Effects of social isolation associated with the COVID-19 pandemic on hip muscle strength, hip joint pain, and walking ability in patients with osteoarthritis of the hip joint

The COVID-19 pandemic has caused millions of deaths and represents a global health crisis. To reduce the spread of the Sars-CoV-2 virus, governments in many countries adopted a social isolation and lockdown strategy. In Japan, the COVID-19 epidemic began in March 2020, and the Japanese government soon recommended that people avoid others and stay at home. Social isolation may adversely affect people's health, e.g., by decreasing the muscle function of lower limbs and physical activity levels in general1 and increasing mental stress, vascular events, and body weight.1, 2, 3 Furthermore, social isolation may have a greater impact on patients with impaired lower extremity function, such as osteoarthritis of the hip joint, and the COVID-19 lockdown was reported to have a significant impact on pain, joint function, and physical function and activity in patients with end-stage hip and knee osteoarthritis (OA).4 Evidence that social isolation associated with the COVID-19 pandemic worsened the condition of patients with severe hip OA would indicate that patients with impaired lower limb function require interventional measures if their outdoor activities are restricted, e.g., because of epidemics or other issues.

Generally, total hip arthroplasty (THA) is performed to relieve symptoms in patients with severe hip OA, and after THA, patients are able to regain mobility similar to that of a healthy person of equivalent age.5 However, no studies have examined the effects of the COVID-19 pandemic on walking ability and lower extremity muscle strength in patients after THA. In older adults and other people with OA of the hip joint, knee extension muscle strength is important for maintaining physical activity.5, 6, 7, 8, 9 Although past studies investigated the effects of social isolation, such as lock down, on lower limb muscle strength by interviewing participants, none measured the actual changes in lower limb muscle strength.

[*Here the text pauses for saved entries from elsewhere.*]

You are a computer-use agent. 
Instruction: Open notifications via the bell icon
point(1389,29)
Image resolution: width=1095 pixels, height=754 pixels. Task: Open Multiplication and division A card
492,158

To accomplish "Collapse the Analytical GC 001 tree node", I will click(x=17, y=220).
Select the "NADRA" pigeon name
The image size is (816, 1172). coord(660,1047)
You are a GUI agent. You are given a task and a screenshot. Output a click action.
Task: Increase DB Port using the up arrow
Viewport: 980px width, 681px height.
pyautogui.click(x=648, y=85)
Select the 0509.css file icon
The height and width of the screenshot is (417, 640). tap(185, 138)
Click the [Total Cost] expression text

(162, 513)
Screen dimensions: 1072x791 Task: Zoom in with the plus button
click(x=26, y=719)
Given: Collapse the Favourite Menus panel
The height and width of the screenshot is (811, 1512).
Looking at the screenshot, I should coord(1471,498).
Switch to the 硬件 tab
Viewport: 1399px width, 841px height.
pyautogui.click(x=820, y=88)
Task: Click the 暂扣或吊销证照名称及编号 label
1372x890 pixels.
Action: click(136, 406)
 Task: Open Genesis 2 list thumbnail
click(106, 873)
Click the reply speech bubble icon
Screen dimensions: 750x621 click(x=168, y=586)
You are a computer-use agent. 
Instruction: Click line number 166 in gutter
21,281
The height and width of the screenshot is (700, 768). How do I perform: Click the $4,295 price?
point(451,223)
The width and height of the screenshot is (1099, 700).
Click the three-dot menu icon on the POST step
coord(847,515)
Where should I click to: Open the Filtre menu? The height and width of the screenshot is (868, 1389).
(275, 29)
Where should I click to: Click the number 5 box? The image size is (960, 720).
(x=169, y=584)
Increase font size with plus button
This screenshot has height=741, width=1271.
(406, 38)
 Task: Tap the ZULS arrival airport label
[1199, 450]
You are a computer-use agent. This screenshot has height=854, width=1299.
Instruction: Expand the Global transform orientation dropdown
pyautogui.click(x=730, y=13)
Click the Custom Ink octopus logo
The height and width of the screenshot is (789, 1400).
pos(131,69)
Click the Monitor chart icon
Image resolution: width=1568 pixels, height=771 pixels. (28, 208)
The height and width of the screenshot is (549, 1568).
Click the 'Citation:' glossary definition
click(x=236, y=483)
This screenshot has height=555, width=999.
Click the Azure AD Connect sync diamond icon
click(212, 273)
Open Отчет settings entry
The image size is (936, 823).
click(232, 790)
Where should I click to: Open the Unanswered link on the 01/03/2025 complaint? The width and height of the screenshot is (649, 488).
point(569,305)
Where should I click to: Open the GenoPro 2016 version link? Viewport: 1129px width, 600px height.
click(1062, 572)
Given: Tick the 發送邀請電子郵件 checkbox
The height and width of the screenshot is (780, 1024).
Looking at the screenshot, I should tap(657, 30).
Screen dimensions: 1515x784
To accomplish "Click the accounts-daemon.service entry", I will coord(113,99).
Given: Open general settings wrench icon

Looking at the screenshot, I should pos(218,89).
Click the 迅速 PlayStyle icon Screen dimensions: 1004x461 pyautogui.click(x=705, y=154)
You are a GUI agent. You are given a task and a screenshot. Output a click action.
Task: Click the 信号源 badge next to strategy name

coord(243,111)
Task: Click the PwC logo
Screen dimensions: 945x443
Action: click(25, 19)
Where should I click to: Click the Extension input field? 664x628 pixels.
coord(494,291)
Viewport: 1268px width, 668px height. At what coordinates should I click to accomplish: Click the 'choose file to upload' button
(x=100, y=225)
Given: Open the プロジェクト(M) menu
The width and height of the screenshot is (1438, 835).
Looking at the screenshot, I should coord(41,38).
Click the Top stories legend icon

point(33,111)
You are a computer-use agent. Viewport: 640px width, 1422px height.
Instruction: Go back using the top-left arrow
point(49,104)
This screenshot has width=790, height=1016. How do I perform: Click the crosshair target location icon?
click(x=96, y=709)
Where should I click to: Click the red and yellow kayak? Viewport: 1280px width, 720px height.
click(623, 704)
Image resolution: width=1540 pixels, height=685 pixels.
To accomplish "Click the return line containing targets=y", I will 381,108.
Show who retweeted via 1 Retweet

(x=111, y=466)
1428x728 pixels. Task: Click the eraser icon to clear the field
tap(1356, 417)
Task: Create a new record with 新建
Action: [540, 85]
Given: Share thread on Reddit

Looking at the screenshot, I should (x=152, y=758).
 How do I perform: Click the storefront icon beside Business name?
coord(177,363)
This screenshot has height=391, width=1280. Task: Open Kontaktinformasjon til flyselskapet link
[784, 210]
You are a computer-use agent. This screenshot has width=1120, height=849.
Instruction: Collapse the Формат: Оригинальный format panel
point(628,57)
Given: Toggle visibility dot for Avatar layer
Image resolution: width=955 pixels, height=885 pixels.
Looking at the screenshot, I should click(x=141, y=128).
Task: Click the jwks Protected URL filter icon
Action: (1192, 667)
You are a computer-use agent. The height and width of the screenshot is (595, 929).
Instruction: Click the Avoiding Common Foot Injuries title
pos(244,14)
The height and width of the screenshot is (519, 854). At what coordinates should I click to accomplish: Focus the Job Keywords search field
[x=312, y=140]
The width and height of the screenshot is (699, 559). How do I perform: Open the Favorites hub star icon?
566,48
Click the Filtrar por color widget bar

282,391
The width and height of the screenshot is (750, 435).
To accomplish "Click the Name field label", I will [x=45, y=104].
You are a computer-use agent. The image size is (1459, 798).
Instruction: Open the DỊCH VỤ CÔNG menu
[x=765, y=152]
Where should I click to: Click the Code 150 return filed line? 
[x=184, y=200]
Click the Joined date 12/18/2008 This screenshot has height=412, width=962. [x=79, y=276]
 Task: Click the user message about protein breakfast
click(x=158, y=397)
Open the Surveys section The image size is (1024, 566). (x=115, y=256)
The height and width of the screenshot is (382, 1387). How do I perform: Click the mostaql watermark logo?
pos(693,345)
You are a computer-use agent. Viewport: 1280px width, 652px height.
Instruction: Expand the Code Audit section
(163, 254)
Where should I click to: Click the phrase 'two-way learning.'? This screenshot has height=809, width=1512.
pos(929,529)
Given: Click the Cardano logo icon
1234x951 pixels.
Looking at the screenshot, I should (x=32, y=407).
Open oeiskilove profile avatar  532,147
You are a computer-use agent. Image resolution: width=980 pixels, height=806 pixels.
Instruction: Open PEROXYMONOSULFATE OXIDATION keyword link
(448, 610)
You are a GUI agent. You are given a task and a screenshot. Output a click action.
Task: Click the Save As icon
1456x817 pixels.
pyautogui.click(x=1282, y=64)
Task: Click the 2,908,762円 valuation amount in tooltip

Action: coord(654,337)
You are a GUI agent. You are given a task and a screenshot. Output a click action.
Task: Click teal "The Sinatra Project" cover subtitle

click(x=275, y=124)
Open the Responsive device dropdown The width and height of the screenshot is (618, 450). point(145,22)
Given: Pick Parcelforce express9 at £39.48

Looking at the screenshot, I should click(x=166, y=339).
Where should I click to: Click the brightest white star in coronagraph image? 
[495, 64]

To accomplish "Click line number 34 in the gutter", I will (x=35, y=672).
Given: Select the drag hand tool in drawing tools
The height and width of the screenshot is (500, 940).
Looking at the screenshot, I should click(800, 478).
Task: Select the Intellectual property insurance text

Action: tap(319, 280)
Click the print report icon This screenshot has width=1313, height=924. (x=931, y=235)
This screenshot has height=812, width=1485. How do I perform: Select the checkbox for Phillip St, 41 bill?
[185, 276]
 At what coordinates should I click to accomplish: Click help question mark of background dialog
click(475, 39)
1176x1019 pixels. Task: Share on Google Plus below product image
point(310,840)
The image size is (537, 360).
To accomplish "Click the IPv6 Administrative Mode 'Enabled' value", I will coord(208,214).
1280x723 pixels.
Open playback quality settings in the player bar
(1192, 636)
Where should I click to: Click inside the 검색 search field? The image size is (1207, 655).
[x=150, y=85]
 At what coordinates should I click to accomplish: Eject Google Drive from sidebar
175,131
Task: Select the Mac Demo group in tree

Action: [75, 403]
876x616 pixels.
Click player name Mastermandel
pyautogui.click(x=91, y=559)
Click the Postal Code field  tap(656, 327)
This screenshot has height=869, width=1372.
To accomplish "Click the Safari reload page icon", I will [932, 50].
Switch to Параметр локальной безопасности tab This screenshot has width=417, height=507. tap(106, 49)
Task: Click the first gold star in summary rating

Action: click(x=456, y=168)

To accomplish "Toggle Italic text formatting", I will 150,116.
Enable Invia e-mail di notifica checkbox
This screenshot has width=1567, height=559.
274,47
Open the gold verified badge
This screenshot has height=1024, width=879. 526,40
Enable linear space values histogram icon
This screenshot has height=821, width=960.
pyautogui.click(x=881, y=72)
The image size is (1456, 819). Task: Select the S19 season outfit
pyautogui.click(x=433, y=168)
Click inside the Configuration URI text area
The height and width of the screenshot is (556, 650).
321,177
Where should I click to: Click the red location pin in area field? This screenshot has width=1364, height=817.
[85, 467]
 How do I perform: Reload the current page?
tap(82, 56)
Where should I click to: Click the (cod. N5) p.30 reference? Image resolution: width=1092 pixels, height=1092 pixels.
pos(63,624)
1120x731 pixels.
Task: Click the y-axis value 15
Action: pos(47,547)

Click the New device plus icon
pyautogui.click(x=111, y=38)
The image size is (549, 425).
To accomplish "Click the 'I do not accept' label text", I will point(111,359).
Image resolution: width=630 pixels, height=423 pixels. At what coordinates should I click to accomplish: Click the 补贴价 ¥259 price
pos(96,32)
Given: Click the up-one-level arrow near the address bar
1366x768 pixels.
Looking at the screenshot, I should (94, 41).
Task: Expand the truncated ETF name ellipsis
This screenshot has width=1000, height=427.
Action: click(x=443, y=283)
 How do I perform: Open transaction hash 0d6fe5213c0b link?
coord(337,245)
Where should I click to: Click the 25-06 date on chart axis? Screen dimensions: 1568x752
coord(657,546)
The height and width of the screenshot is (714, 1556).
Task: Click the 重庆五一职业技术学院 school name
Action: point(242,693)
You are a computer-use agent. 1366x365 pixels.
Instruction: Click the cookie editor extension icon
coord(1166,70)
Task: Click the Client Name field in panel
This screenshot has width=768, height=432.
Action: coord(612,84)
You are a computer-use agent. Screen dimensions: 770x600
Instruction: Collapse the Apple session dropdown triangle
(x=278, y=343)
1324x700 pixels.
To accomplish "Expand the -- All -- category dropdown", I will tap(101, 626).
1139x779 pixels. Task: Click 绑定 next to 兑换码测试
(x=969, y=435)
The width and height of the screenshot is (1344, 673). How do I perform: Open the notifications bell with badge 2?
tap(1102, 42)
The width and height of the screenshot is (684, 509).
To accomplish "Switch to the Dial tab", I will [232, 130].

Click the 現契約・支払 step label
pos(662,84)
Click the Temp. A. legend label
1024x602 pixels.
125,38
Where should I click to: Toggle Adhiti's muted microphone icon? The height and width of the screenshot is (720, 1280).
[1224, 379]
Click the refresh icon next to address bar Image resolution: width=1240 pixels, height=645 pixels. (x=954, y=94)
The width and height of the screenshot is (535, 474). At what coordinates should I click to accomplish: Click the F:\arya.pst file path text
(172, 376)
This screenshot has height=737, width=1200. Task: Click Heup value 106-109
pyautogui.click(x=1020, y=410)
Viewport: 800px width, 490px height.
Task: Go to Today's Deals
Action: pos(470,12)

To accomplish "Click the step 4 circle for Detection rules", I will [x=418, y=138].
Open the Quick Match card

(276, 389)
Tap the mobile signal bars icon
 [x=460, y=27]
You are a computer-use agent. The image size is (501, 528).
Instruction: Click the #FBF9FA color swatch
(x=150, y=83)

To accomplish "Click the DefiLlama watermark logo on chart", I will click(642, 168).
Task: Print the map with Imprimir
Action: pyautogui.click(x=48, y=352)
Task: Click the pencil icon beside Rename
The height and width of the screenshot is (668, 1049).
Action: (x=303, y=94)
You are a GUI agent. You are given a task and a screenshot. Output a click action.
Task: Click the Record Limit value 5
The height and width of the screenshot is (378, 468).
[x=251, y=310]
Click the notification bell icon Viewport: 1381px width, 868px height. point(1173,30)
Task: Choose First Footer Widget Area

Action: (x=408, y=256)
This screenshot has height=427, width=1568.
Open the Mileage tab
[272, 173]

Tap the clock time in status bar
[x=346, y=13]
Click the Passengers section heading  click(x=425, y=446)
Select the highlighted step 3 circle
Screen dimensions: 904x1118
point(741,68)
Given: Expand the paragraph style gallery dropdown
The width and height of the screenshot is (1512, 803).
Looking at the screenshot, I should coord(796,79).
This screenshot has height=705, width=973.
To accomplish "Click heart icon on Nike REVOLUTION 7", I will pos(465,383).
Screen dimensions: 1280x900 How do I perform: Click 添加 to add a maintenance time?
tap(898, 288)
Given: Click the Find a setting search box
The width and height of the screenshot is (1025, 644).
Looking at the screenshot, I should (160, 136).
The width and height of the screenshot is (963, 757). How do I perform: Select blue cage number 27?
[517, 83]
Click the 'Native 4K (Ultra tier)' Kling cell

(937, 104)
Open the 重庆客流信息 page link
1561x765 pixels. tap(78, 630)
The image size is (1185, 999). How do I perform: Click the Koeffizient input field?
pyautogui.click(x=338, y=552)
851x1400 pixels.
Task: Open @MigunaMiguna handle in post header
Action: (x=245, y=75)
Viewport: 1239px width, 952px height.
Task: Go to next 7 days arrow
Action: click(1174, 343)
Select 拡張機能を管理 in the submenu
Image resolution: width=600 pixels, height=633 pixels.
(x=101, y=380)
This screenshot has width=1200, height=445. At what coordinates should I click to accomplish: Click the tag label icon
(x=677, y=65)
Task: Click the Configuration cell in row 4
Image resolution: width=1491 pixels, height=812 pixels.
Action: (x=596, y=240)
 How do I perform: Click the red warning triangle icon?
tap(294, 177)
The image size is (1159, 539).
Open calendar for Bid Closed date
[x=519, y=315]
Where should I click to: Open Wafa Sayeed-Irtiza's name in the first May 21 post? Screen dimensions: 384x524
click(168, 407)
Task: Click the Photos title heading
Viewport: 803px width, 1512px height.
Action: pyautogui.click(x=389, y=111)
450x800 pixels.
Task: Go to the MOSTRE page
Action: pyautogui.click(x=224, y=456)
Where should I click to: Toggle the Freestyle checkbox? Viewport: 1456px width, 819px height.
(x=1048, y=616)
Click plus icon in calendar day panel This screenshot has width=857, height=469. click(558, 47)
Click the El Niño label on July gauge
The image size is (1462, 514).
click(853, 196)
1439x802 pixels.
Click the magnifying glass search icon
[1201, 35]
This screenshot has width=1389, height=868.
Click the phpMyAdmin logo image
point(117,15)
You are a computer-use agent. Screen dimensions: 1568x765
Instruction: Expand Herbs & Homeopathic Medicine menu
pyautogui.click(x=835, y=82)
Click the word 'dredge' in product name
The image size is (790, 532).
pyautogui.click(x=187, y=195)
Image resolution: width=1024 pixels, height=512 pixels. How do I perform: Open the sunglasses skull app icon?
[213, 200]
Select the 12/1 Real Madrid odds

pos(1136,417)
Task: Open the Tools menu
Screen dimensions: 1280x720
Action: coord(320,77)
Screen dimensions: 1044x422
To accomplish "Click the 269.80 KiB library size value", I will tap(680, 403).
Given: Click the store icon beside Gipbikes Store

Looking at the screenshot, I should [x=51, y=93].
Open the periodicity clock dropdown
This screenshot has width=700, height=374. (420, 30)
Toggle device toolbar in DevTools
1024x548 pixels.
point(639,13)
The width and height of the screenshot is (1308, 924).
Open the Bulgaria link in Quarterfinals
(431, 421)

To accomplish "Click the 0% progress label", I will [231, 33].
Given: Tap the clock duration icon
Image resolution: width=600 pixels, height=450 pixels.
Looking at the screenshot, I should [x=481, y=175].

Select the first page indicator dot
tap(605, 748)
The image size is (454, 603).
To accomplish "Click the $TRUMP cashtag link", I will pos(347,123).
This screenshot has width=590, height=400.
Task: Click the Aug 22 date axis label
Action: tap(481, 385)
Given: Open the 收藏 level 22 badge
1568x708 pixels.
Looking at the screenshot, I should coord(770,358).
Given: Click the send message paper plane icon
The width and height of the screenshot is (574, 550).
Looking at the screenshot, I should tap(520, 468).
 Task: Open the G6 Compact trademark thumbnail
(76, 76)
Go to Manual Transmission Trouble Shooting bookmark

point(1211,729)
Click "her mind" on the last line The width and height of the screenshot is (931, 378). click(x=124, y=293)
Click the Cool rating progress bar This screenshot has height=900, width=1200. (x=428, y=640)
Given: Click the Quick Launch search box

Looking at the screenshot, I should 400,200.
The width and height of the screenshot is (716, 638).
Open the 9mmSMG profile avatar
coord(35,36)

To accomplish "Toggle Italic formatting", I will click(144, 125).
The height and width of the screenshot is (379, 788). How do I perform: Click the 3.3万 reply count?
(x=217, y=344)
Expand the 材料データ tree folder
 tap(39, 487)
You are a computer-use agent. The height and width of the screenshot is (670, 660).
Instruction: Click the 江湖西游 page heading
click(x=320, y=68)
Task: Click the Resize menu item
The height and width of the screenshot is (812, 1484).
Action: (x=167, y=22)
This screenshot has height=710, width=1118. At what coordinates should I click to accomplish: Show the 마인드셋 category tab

On the background of the above findings, we hypothesized that social isolation due to the COVID-19 pandemic had a greater impact on patients with severe hip OA than on those already receiving THA, resulting in decreased lower extremity function and increased hip joint pain in those with severe hip OA. Therefore, we evaluated the longitudinal changes of measured hip muscle strength, walking ability, and hip joint pain from before to one year after the start of the COVID-19 pandemic in patients with OA of the hip joint and patients who underwent THA.